Easy-RSA is used at first to generate what is called a 'PKI', or 'Public Key Infrastructure'. This is a system that wherein a Certificate Authority (CA) can receive certificate signing requests (CSRs) and generate certificates and certificate revocation lists (CRLs). These certificates are what interest us here.

A CA is built before the script generates two certificates (one for the server and one for the client), along with a CRL. Once the CA and both certificates have been built, they are copied into /etc/openvpn and their content is copied into the .ovpn client configuration file (between appropriate tags), so that the client has copies of these certificates too.

Common troubleshooting

The following is a short list of typical errors that are encountered while using VPNator.

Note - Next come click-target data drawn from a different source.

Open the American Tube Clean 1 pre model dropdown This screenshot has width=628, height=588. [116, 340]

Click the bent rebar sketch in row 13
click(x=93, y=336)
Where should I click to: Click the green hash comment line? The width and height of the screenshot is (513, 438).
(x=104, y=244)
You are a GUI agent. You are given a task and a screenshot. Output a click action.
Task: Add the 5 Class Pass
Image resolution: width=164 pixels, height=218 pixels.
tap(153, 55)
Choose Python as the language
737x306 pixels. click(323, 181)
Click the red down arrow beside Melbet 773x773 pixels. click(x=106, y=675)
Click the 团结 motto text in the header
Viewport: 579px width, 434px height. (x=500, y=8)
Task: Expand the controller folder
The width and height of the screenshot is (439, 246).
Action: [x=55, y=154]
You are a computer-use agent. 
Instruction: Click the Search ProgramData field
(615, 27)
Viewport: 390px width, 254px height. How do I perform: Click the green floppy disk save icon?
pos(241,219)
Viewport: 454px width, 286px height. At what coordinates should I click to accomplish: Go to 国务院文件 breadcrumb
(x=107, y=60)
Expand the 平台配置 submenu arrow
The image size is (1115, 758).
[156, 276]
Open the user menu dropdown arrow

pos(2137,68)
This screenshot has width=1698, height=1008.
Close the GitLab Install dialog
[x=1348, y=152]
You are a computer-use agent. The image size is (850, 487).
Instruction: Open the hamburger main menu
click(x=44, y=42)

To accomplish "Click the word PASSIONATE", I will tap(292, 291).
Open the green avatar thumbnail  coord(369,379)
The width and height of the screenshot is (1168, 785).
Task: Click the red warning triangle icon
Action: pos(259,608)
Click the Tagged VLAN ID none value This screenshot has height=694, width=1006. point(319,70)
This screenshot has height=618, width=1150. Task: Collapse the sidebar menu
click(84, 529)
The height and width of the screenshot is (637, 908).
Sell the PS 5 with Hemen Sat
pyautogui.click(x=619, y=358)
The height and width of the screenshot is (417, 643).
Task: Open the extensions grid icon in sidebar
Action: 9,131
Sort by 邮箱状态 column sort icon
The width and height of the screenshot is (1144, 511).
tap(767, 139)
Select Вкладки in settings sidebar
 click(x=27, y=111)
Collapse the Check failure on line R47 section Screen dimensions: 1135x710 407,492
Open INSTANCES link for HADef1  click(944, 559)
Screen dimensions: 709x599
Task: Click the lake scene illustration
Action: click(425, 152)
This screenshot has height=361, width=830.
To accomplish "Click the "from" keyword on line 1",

  • Skipped errors during stop operation : VPNator tries to pkill openvpn on the remote host. If OpenVPN is not running (either because you haven't started it yet or because you manually killed it, or maybe it crashed), this will fail, and Ansible will catch that failure. To prevent the playbook from failing when that happens, this error is ignored. The same thing is done for fireqos stop.
  • No traffic goes through one or more of the VPNs but the tunnels work : this should not happen any more, but do check that both the IP table rule and IP forwarding are set as expected.

To-do list

  • Upgrade Easy-RSA in the certificate generation script to version 3.0.6.